Si l’on devait résumer, sans s’attarder à nouveau sur la qualité du produit (des dégoûts et des coulures, on ne discute pas indéfiniment…), le fourre-tout idéologique proposé ici, même s’il en froisse certains [6], a tout pour contenter du monde à l’extrême-droite, et pas seulement ce dimanche, lors de la petite sauterie de Synthèse nationale. Début septembre, lors d’un entretien chez ses amis royalistes de Vexilla Galliae, Marianne s’enorgueillissait de voir les Brigandes toucher « une sphère assez large depuis Egalité et Réconciliation jusqu’à la Fraternité Saint Pie X, en passant par les Dieudonnistes de la quenelle [7], le FN des partisans de Jean-Marie Le Pen [8], et de manière générale la mouvance dite nationaliste, qu’elle soit chrétienne, paganiste ou agnostique. » Et de préciser alors, vorace, « on mord aussi dans les casernes et dans divers espaces culturels où se maintient une certaine idée de la France » .

D’autres brigandages à venir ?

Premier avorton d’un genre embryonnaire, ce groupe de filles si peu épicées annonce-t-il une portée “pop antimondialiste“ beaucoup plus consistante ? D’autres jeunes femmes, qu’elles fassent partie des Antigones [9], des Caryatides [10] ou d’aucun mouvement féminin d’extrême-droite, vont-elles à leur tour se lancer dans le brigandage musical ? Que tout le monde se rassure, nous sommes encore loin de ce type de raz-de-marée. Plus sûr, dans les semaines et les mois à venir, les fans devraient pouvoir continuer à dodeliner d’un air entendu en se saoulant de nouveaux hymnes. Un CD d’une douzaine de titres est en effet annoncé. A la Horde, ça sent déjà la galette…

Le Comité de salut public ne veut pas qu’« amuser la galérie »…

Antoine, CSP
Antoine, figure de proue du Comité de salut public.

Le Comité de salut public (CSP, œuvrant dans le prolongement de Morts aux cons productions) est un espace encore aujourd’hui essentiellement destiné à diffuser les vidéos des Brigandes, mais aussi des reprises (a)variées. On y trouve, par exemple, des versions “nationalisées“ de “tubes“ de Charles Trenet, Claude Nougaro, Bob Dylan, John Lennon, les Rolling Stones. Egalement de nouvelles moutures de chansons ayant fait le succès de France Gall, Dalida, Brigitte Bardot et Nancy Sinatra, grâce auxquelles la meneuse des Brigandes nous montre, sans retenue, l’étendue de son talent…

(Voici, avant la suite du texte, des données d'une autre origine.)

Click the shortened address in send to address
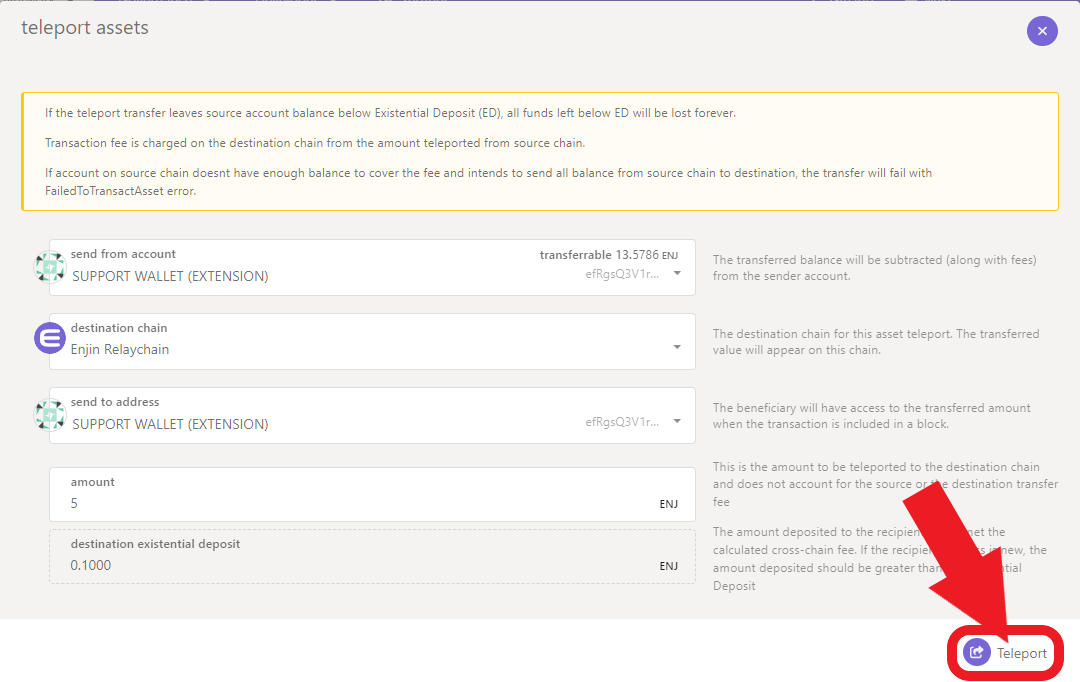This screenshot has height=682, width=1080. (x=622, y=422)
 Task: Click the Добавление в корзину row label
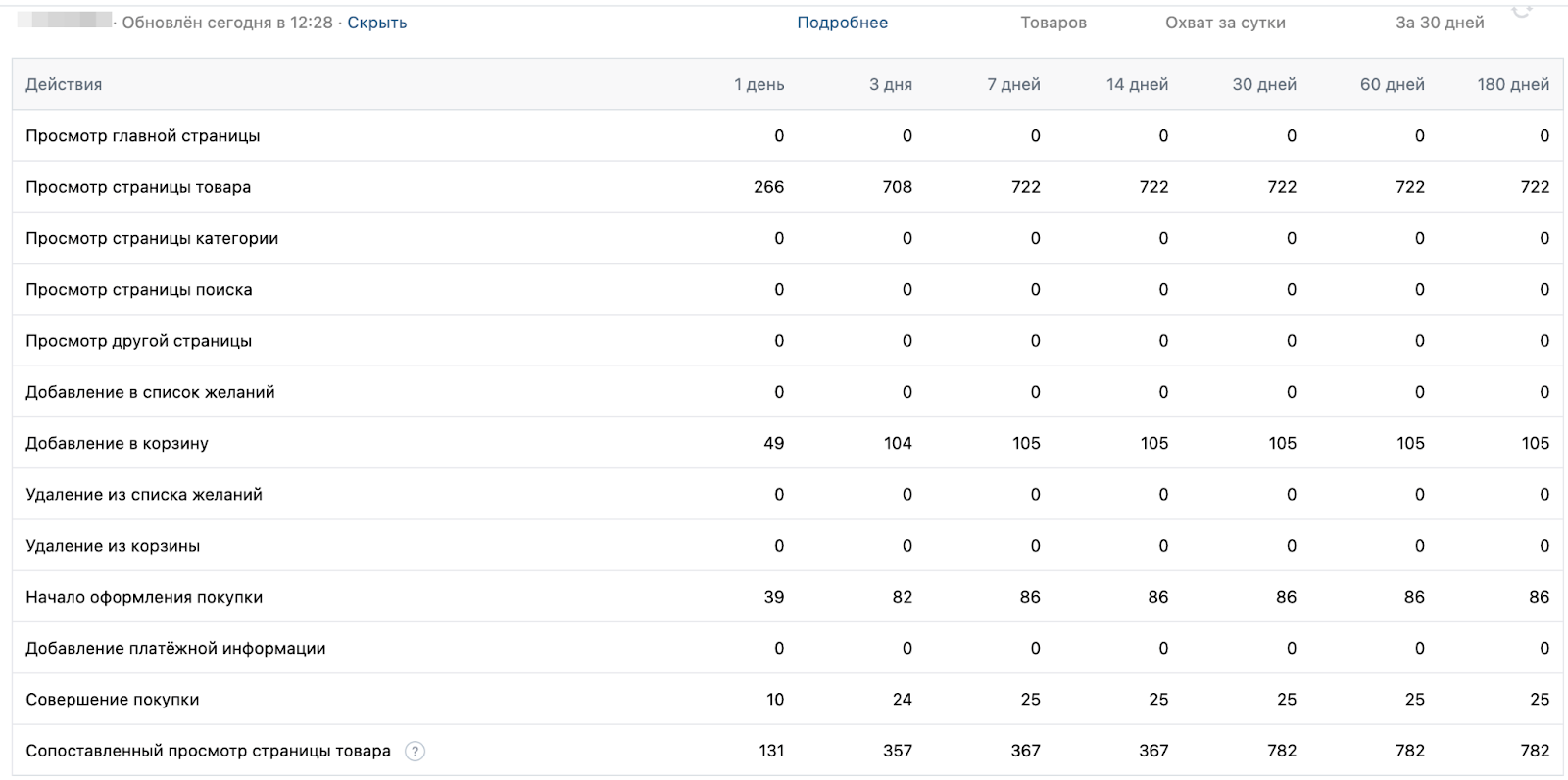(117, 443)
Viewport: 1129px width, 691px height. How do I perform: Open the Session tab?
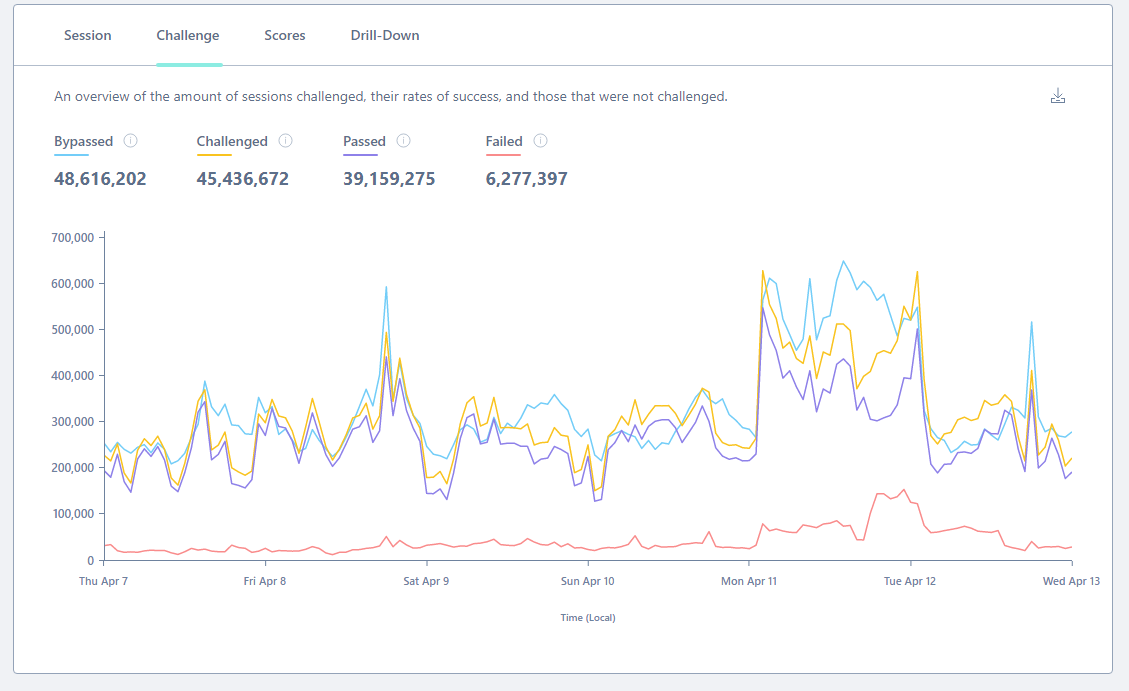coord(88,35)

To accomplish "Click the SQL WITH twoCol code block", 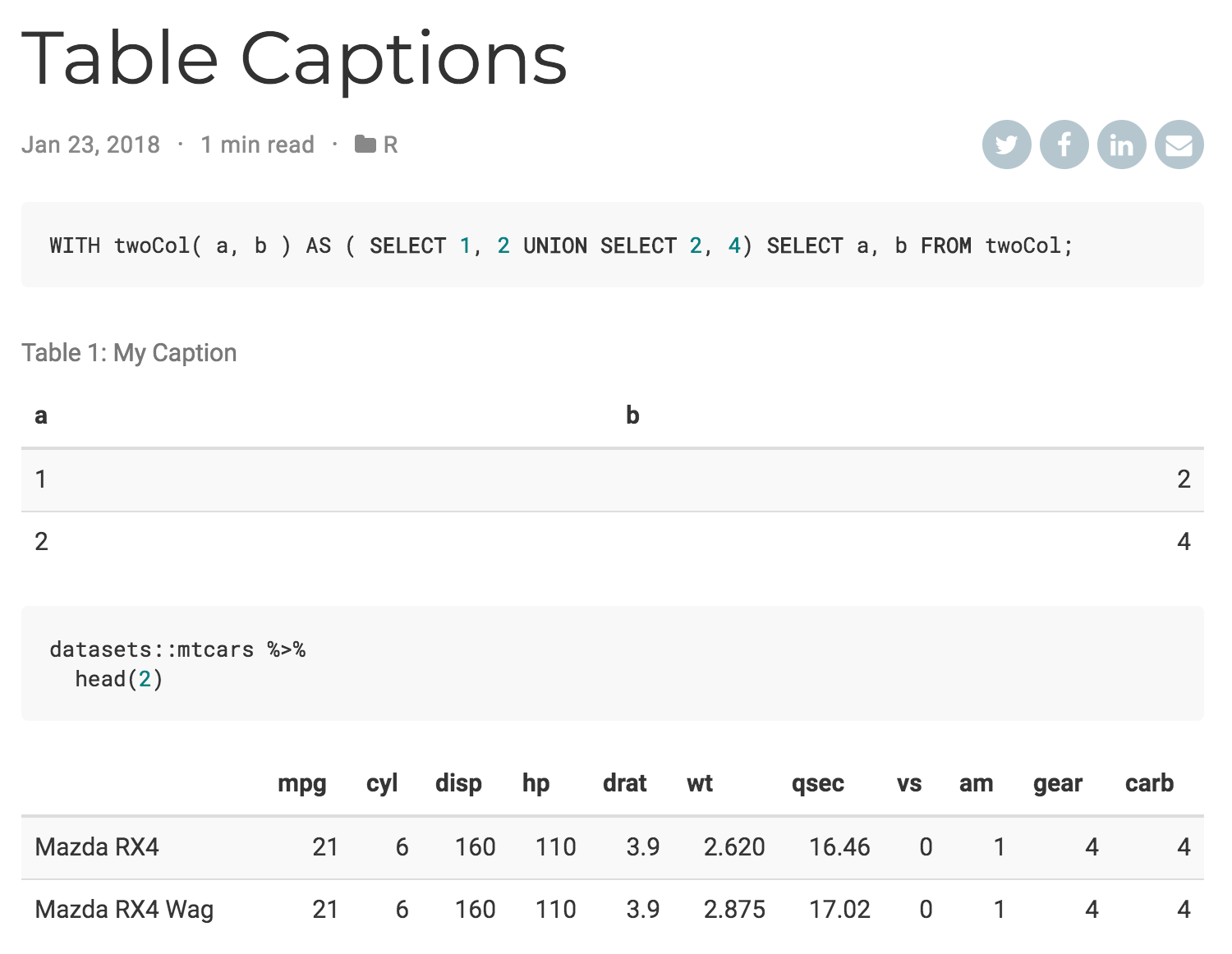I will [561, 245].
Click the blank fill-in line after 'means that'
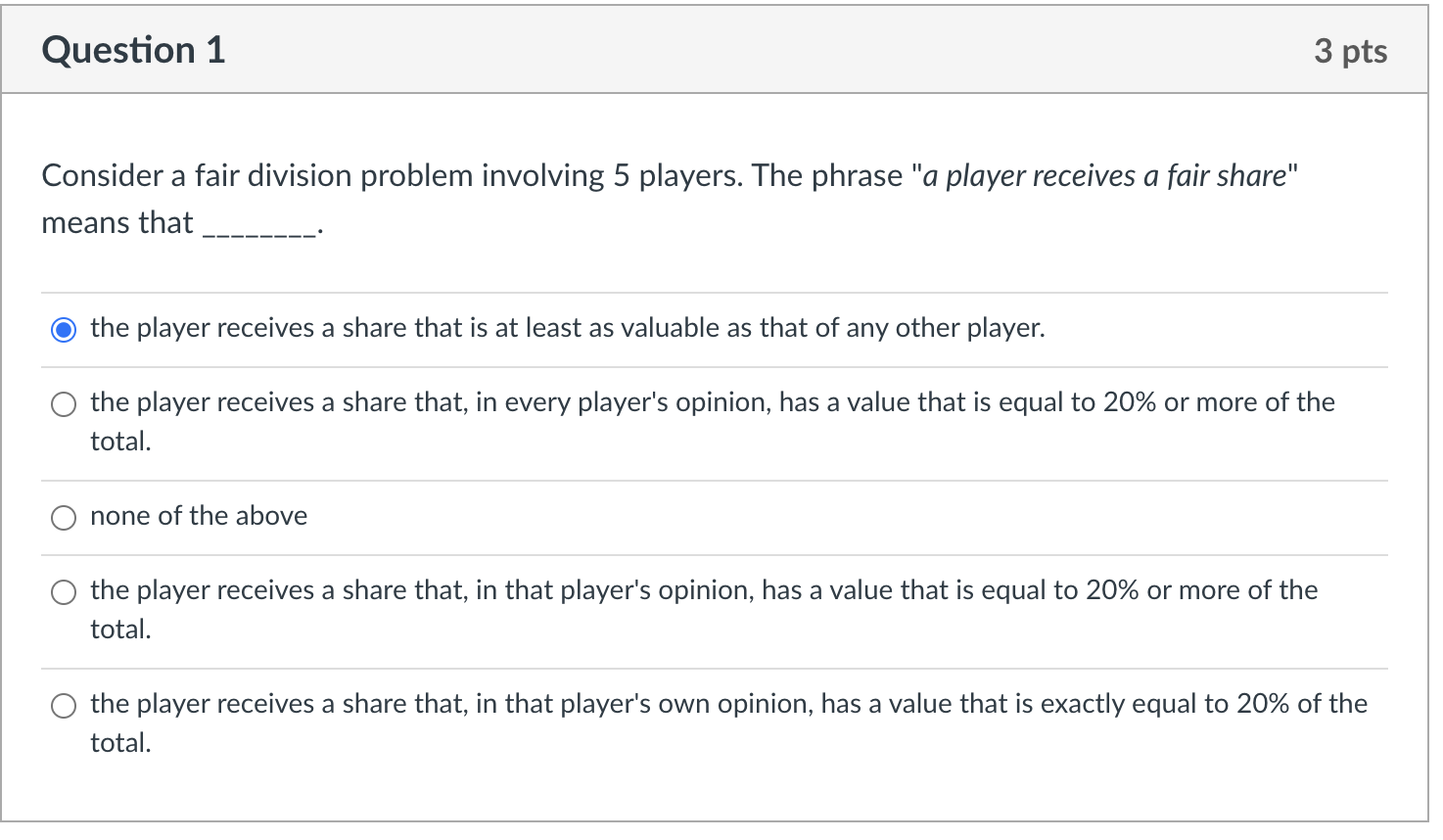The image size is (1443, 840). point(259,225)
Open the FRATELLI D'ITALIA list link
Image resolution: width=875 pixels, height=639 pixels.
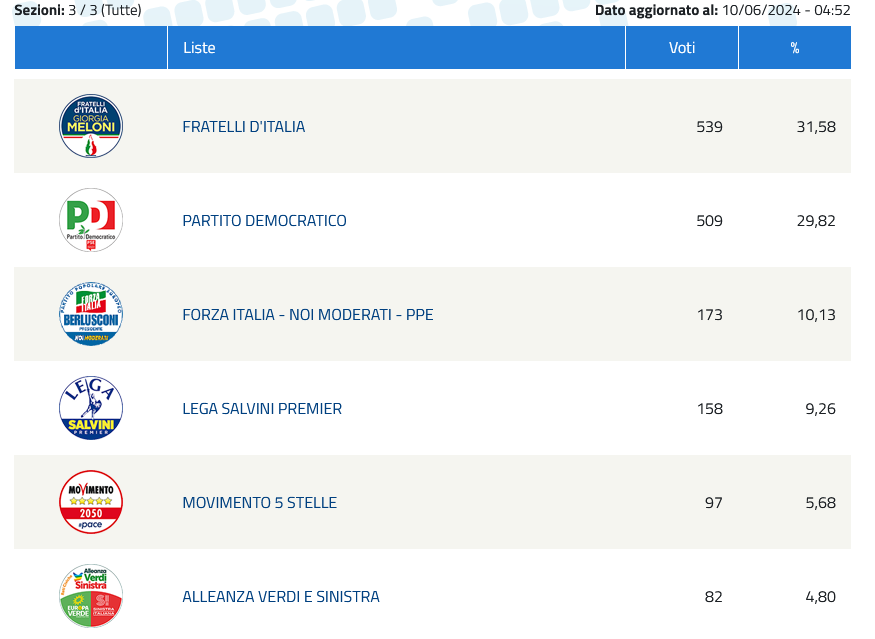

Mais le CSP ne compte pas s’arrêter à la gaudriole. Jeune (21 ans) représentant du comité, toujours prêt à apporter son soutien et ses lumières lors des interviews de Marianne à “Radio Brigandes“, Antoine précise que le but n’est pas de rester sur internet, « des webmasters qui amusent la galerie » . Son rêve : aller plus loin en arrivant à « rassembler des personnes appelées par l’idée de résistance, les rassembler physiquement pour se former, de toutes les manières possibles, aux combats actuels et futurs » . L’idée n’est « pas de lancer un énième mouvement électoral » , mais « une force d’union qui encouragerait toutes les productions, quelles soient artistiques, intellectuelles, culturelles, etc, qui vont contre l’idéologie mondialiste » . Quel nom pour ce “beau“ projet ? L’idéologue en herbe et ses amis ont déjà poussé la réflexion : « Alliance pour la reconquête » , « Alliance naturelle » , « Alliance pour la défense de l’ordre naturel » , « Union des forces libres » … N’en jetez plus ! Si vous cherchez à étonner, à défaut de déton(n)er, nous avons une proposition : “Légion des Onanistes Libres“. L’acronyme serait du meilleur effet sur vos tee-shirts…
La Horde

Notes

[1Il faut voir ici une référence à la vidéo sobrement intitulée “Les Brigandes“, et son fameux mantra « On s’en branle » , amusant certains, choquant les plus sensibles…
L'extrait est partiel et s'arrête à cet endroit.